“THE SHACK” jealousy and selfish ambition

Posted by Michel Gutman in Facebook's Pentecostal Theology Group View the Original Post

“THE SHACK”

“For where jealousy and selfish ambition exist, there is disorder and every evil practice.” (James 1:16)

Driving home yesterday, I was listening to a “Christian” radio program. I find them fascinating, because I’m often amazed at the self-righteousness that I hear. These “perfect” individuals are very good at finding fault in others.

Yesterday’s topic was the movie, “The Shack.” Of course it was. The controversy surrounding it creates an engaged audience, and increased listenership. The dollars usually follow. On the verge of tears, the various speakers were begging their audiences to boycott the movie.
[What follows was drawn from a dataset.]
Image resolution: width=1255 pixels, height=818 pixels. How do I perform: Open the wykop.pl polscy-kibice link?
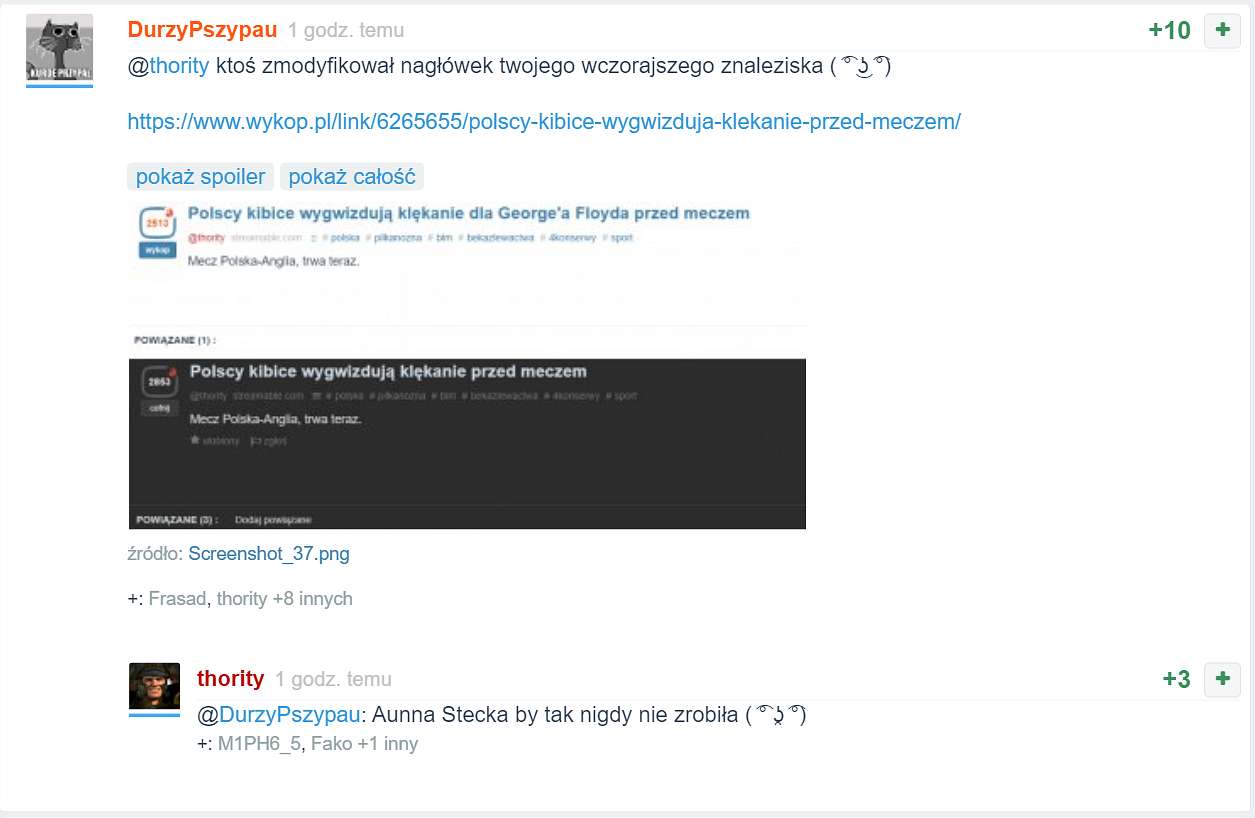pyautogui.click(x=544, y=122)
They viciously attacked the author, who was not there to defend himself. And they did all this with such passion and fervor that many listeners were probably duped into believing that they actually care.

If you plan to see the movie, you might want to stop reading this, because I will disclose a few things about it that you might not want to know yet.
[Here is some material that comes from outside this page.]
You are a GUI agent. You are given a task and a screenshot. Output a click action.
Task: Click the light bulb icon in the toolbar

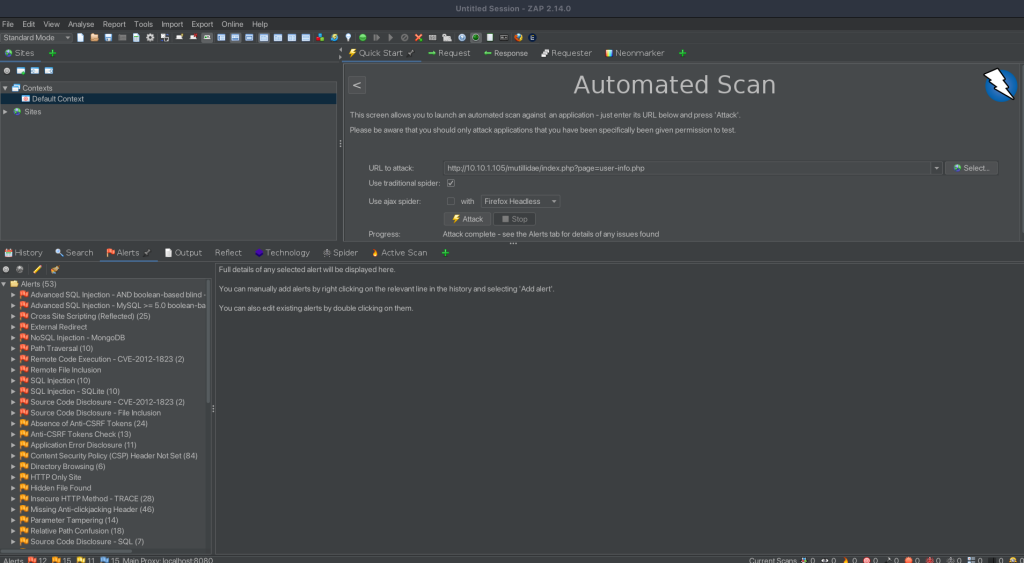[347, 38]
I saw the movie last week. We sat in a packed theater, and there was not a dry eye in the house, from beginning to end. There were definitely some interesting “surprises,” especially seeing God being played by a woman. And for the most part, that is what all the ruckus is about.

The other main complaint is that it preaches “universalism,” which is the belief that all mankind will be “saved,” regardless of their beliefs. I didn’t see any evidence of this in the movie. I haven’t read the book, so I don’t know if it’s discussed there. But “universalism” was not a theme of the movie called, “The Shack.”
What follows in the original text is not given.